Though, tellingly, Colnago’s off-bike collection avoids technical performance fabrics, and concentrates on casual ease. From classy and light cashmere polo shirts and neat cotton aertexes, to sweatshirts and a great padded safari jacket with high collar. The last manufactured by Loro Piana. All made in black or midnight blue; all finished with subtle gold stripe; all completed with an all-black shamrock logo.
No wonder Colnago titles itself as a legacy Italian brand “with the soul of champions.”
A savvy offering from Colnago, which recently celebrated its 70th anniversary by launching this leisurewear capsule collection. Presented on a stand featuring the Steelnovo – a stunning steel bicycle. With perfect striped-back Italian lines, and high-tech breaks, a limited-edition bike priced at €17,500.
TRC
Got to hand it to TRC, their clothes have the most remarkable hand.
TRC is a 50/50 joint venture between two family-owned north Italian companies, the 80-year-old Candiani famed for its advanced denim, and Grassi, an over 100-year-old advanced apparel maker.
TRC’s collections certainly combined the best of both houses most notably its Mineral Denim line.
Made in the darkest of palettes – deep blues, black and shimmering anthracite – and cut generously, this was the best take at Pitti on workwear – a huge and growing trend in menswear.

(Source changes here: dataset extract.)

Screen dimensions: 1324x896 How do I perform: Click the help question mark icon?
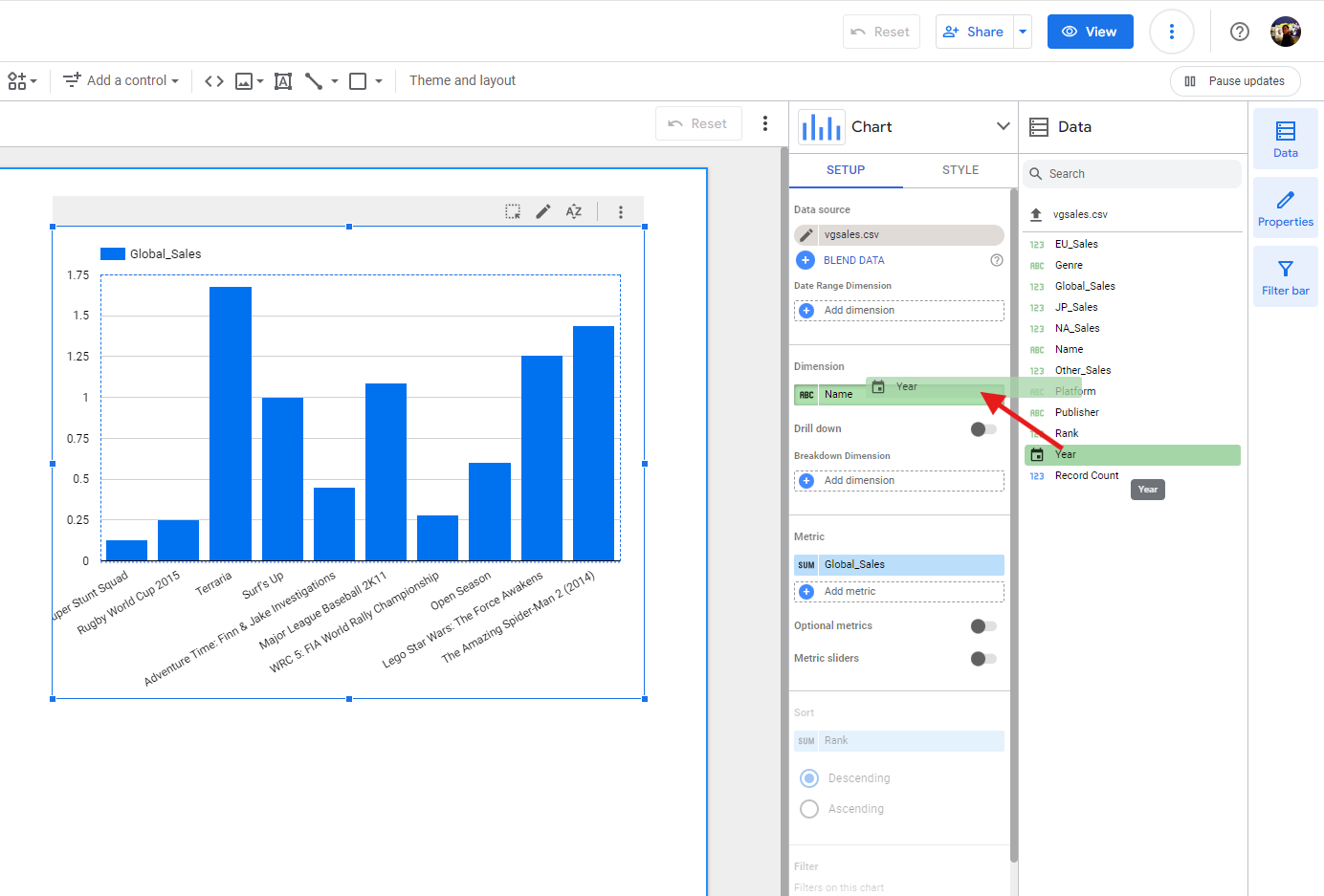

Where basalt, used in soil regeneration, sulfur and graphite, to create remarkable surface finishes, combine to make some very different modern fashion.
Luis Figo
Imitation is not the highest form of flattery at Luis Figo.
The famed Portuguese footballer presented his latest fashion collection in Pitti, and it was a blatant copy of Brunello Cucinelli. Luis Figo is not the only brand to have pinched Brunello’s aesthetic of soft tones, classy tailoring and breezy attitude – Eleventy and Seinse have copied a few as well.
But Figo takes the prize as the most blatant. Evident from the suit he is wearing – a pale gray chalk stripe double breasted suit that was classic Cucinelli. Until that is, one gave it a Seventh Avenue Handshake, meaning one felt the lapel between thumb and finger and the quality was two-levels below Brunello.
In case you doubt this, when one asked Figo why he had created a fashion brand, he replied: “Well, I am a businessman who wants to make some money. So, I wanted something like Brunello Cucinelli at an approachable price point. I am not a designer, but I know what I like.” There you go.
Moreover, his partner Gandolfo Albanese even worked for Cucinelli before setting up the Luis Figo brand.
As a player, Luis was exceptional – winning the Ballon d’Or, football’s greatest individual prize, in 2020. And wowing, with his intense style of play, dynamic dribbling and elegant touch.
However, he is also notorious for leaving Barcelona for bitter rivals Real Madrid in the same year. Creating so much animosity in the next Classico between the two teams, that 98,000 fans hurled insults at him inside Barcelona’s Camp Nou stadium, amid banners labelling him a “Traitor,” “Judas” and “Mercenary.”
Luckily for Luis that did not happen at Pitti his season.